I spent three years in this role and met my wife while she was translating a support call from Argentina that I was assisting with.
Security audit
- Performed security audits and enhancements of the Kodak PACS systems.
After leaving the level 3 support role I was offered another contract to evaluate the security and provide security enhancements for a new Windows based PACS server and web based viewer. At the end of that contract I was offered a full time systems engineer position in the R&D organization at Eastman Kodak Health Imaging.
Source control manager
- Maintained source control (SourceUnSafe and ClearCase) and build pipeline.
One of the first tasks I had as a new systems engineer in the R&D organization was to take over the management of the existing team specific SourceUnSafe instance and the build pipeline.
Later on I was chosen as the site admin for ClearCase and was sent for a month of training on ClearCase and then worked on migration of the SourceUnSafe instances to ClearCase.
Created scripted golden images
- Created scripted golden images for factory and field deployment of Kodak PACS systems.
I created scripted golden images for factory and field installation of Windows Server 2000, SQL Server and the Kodak PACS server software on the chosen hardware (IBM Netfinity 5500 servers). We would use this image internally for weekly rebuilds of the physical systems for QA testing etc.
Bear in mind that VMware 1.0 wasn't released until 2001 so VMs really weren't a thing yet back then.
Setup Kodak PACS at Intel
- Setup Kodak PACS servers in the Intel datacenter
I traveled to Santa Clara CA to setup a set of Kodak PACS servers in the Intel datacenter directly across the street from their HQ (Robert Noyce building at 2200 Mission College Blvd). The servers were to be used by Cedars-Sinai Medical Center in Los Angeles as an early web based PACS proof of concept.
It was really cool to visit the place where CPUs got their start.
See: Kodak, Cedars-Sinai to pilot ASP PACS model
FAQ
AWS experience
I don't have any production AWS experience. I have used it personally but not enough to say I have any real experience with it compared to my experience with Azure or GCP.

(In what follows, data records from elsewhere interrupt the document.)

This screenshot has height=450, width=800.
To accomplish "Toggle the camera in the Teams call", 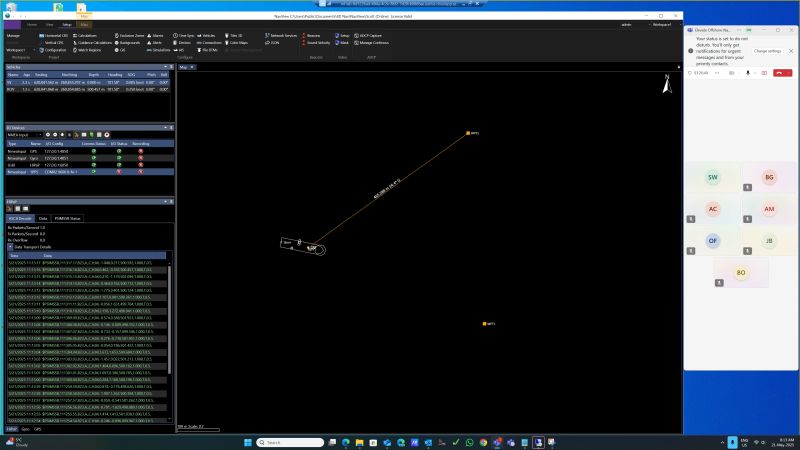I will coord(731,72).
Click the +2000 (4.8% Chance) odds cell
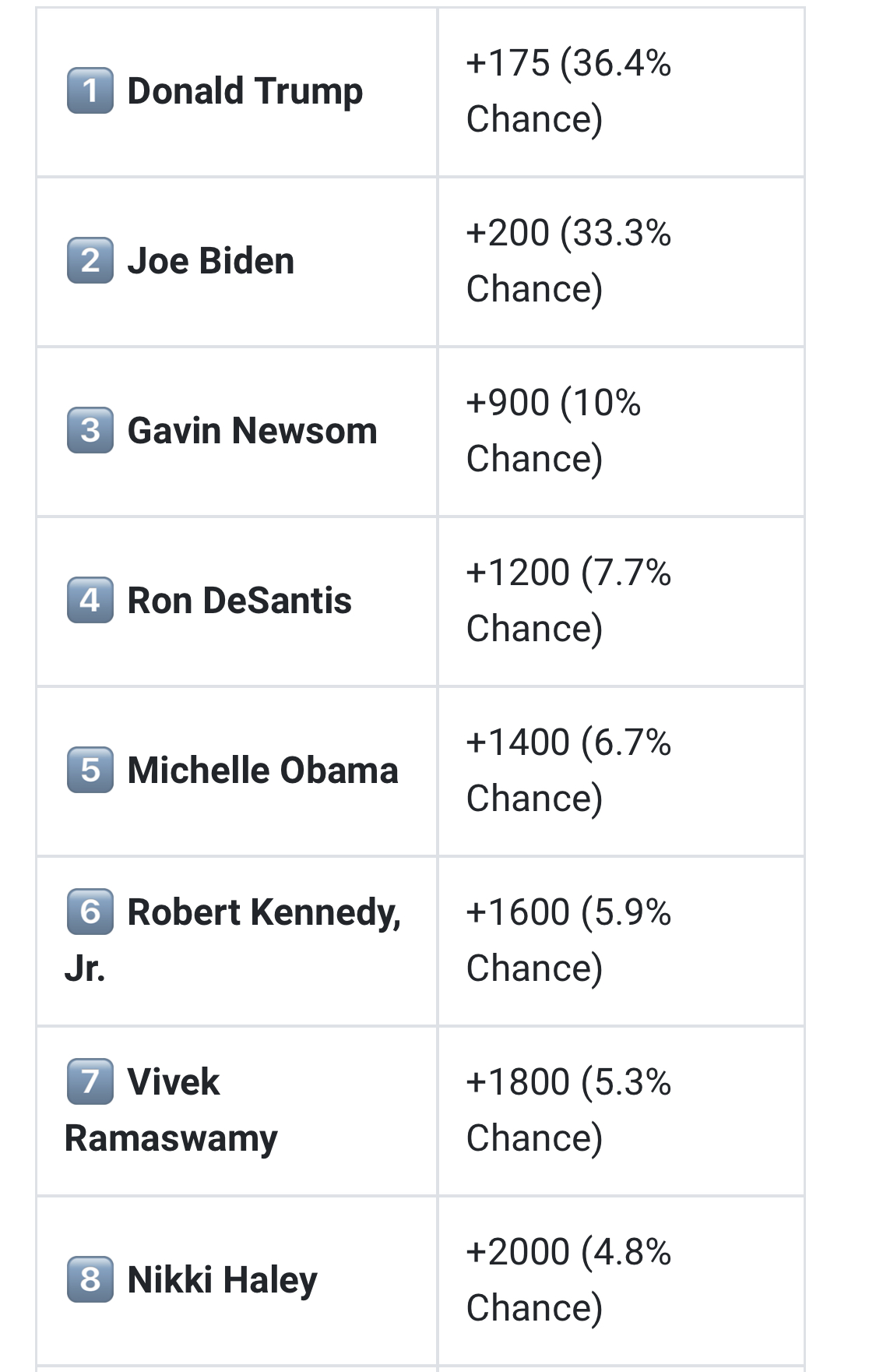The height and width of the screenshot is (1372, 876). pyautogui.click(x=621, y=1281)
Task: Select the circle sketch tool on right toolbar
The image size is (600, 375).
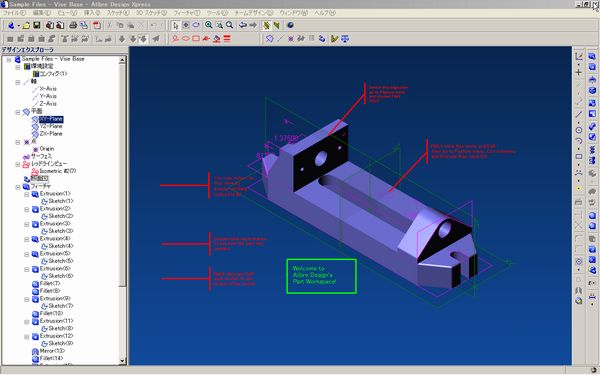Action: [x=579, y=130]
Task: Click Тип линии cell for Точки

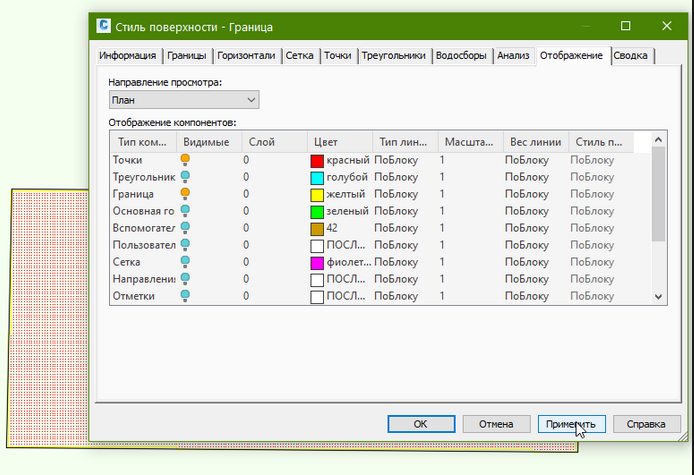Action: coord(402,160)
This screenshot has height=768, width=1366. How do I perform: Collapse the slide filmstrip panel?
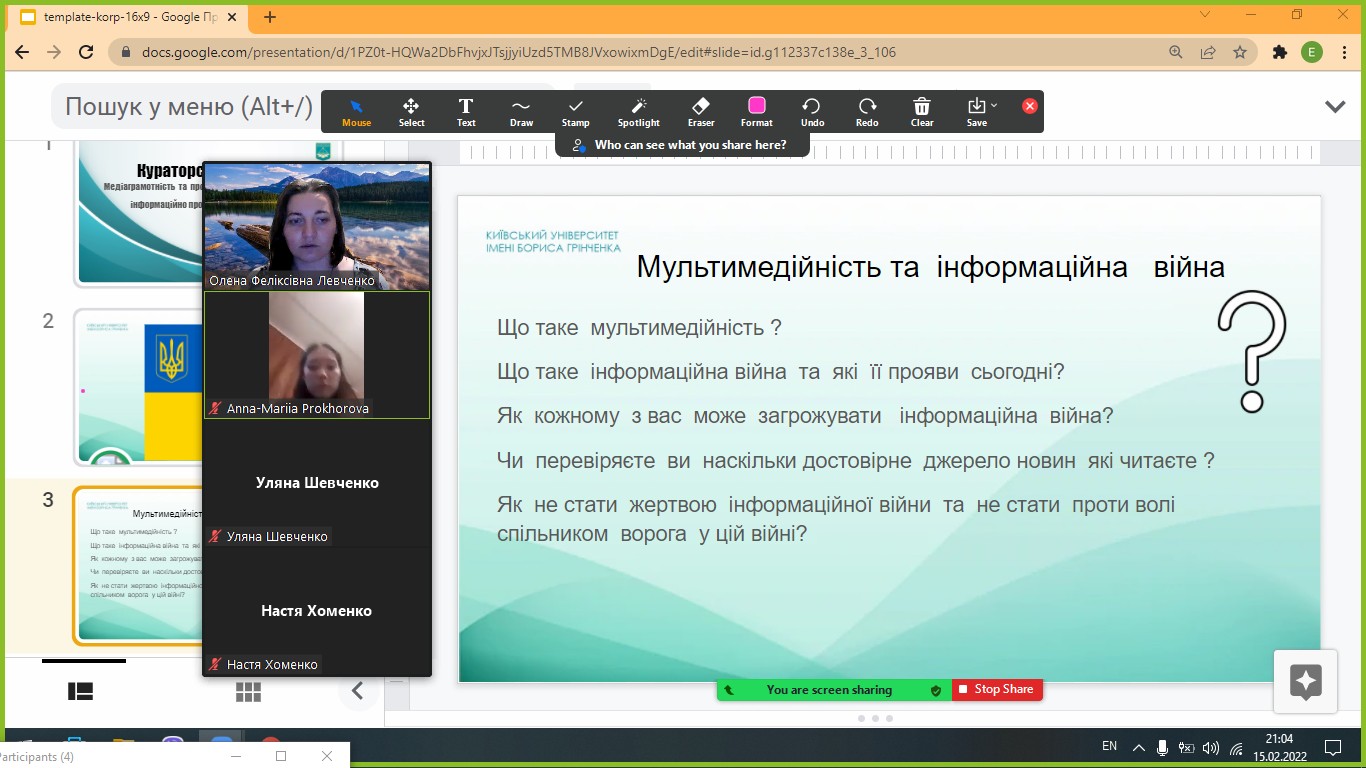click(357, 691)
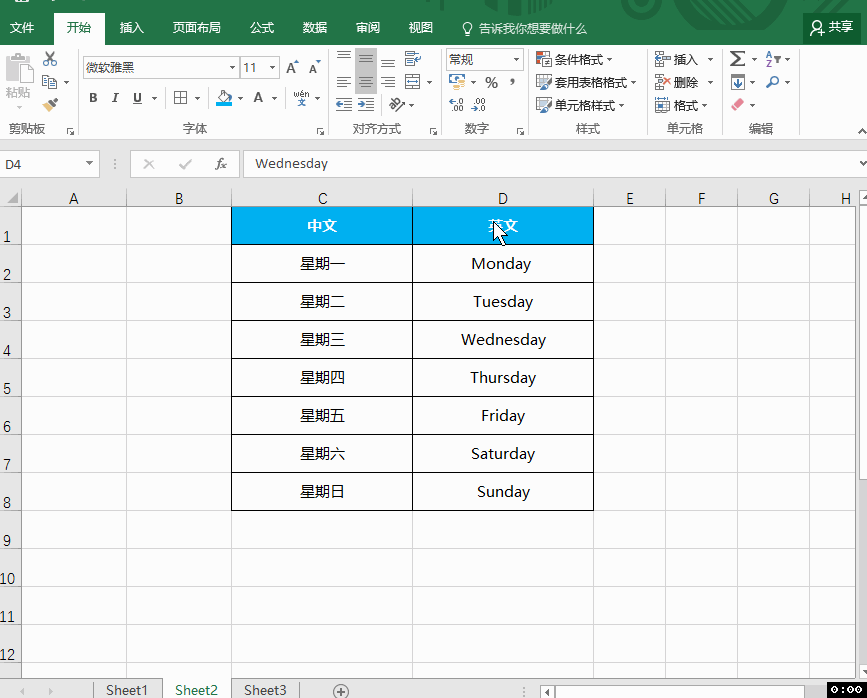The image size is (867, 698).
Task: Click the AutoSum sigma icon
Action: 737,60
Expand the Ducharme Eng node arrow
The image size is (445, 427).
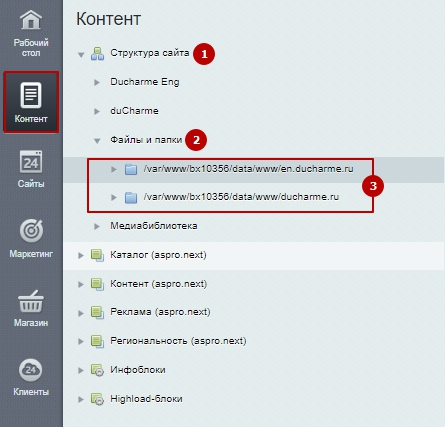click(97, 82)
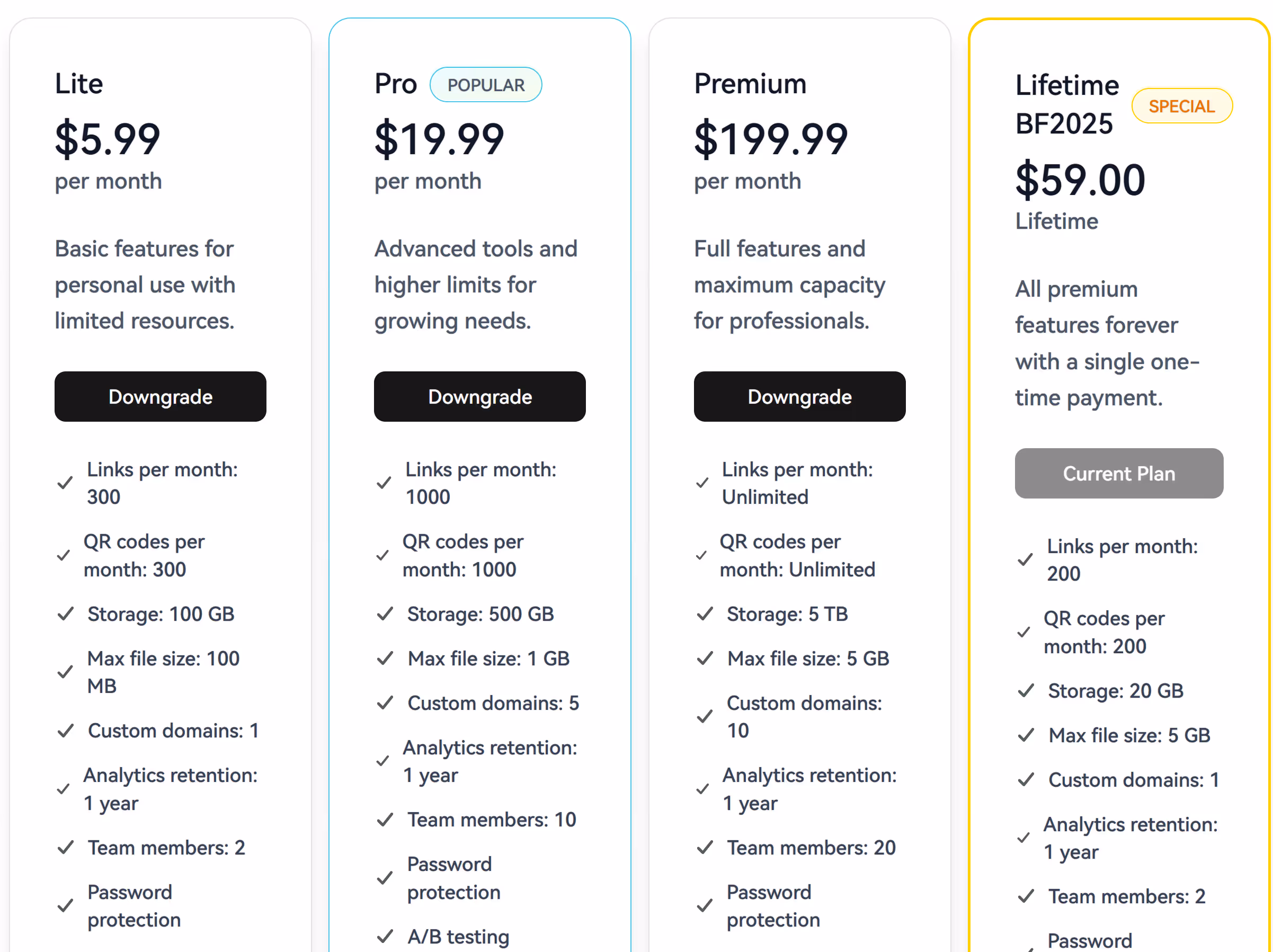Click checkmark beside Lite Storage: 100 GB
The height and width of the screenshot is (952, 1273).
tap(66, 614)
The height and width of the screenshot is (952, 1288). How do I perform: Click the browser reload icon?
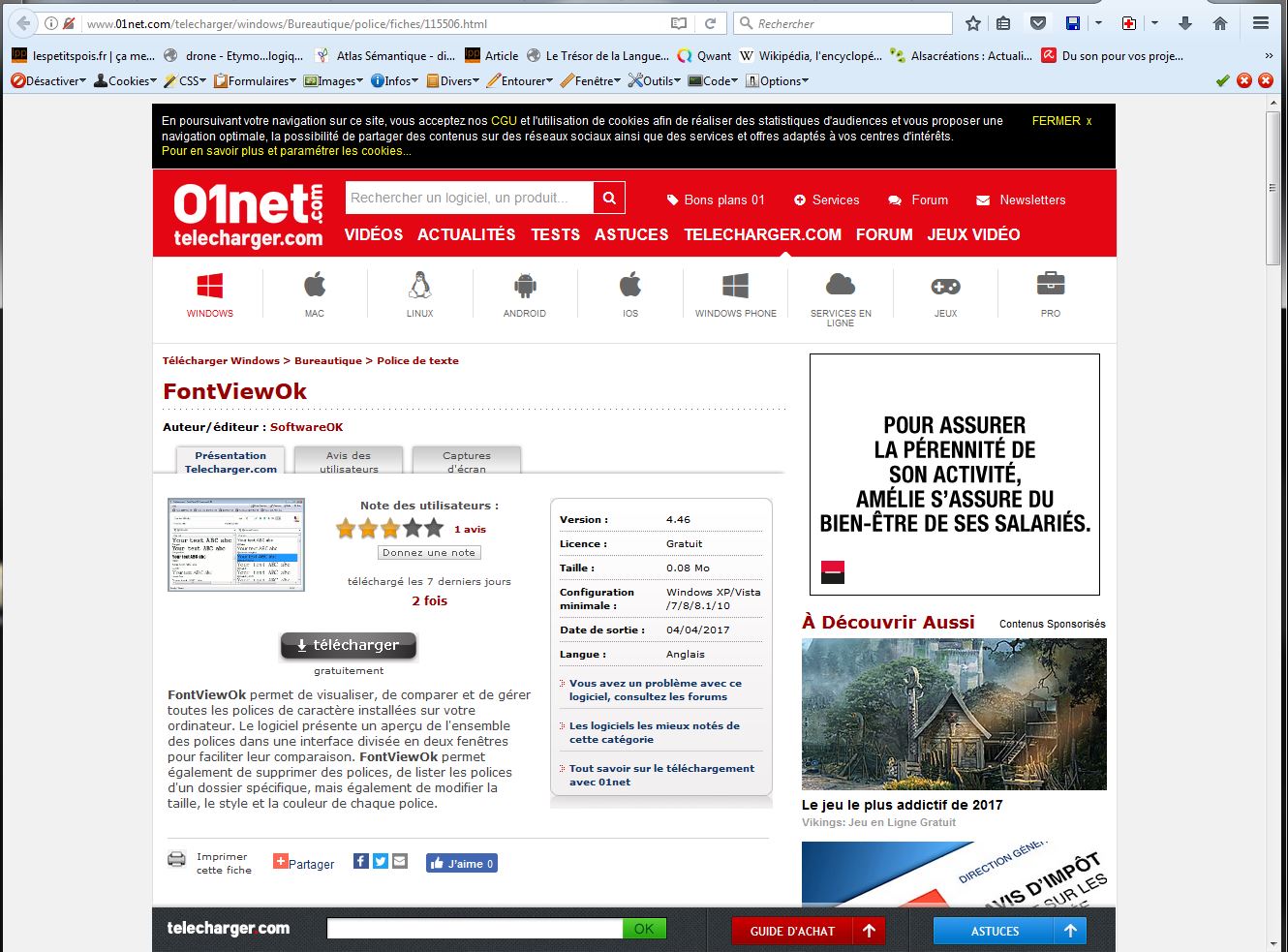pos(710,23)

It simply wasn't realistic for MyWebGrocer/Wynshop to use AWS, hence why we went with Azure and later GCP. Had the sales team went into a grocery business trying to sell them a solution that ran on AWS they would have very quickly found themselves being shown the door. While Amazon has struggled to find marketshare in the grocery business they are not giving up and traditional grocery chains are not counting them out.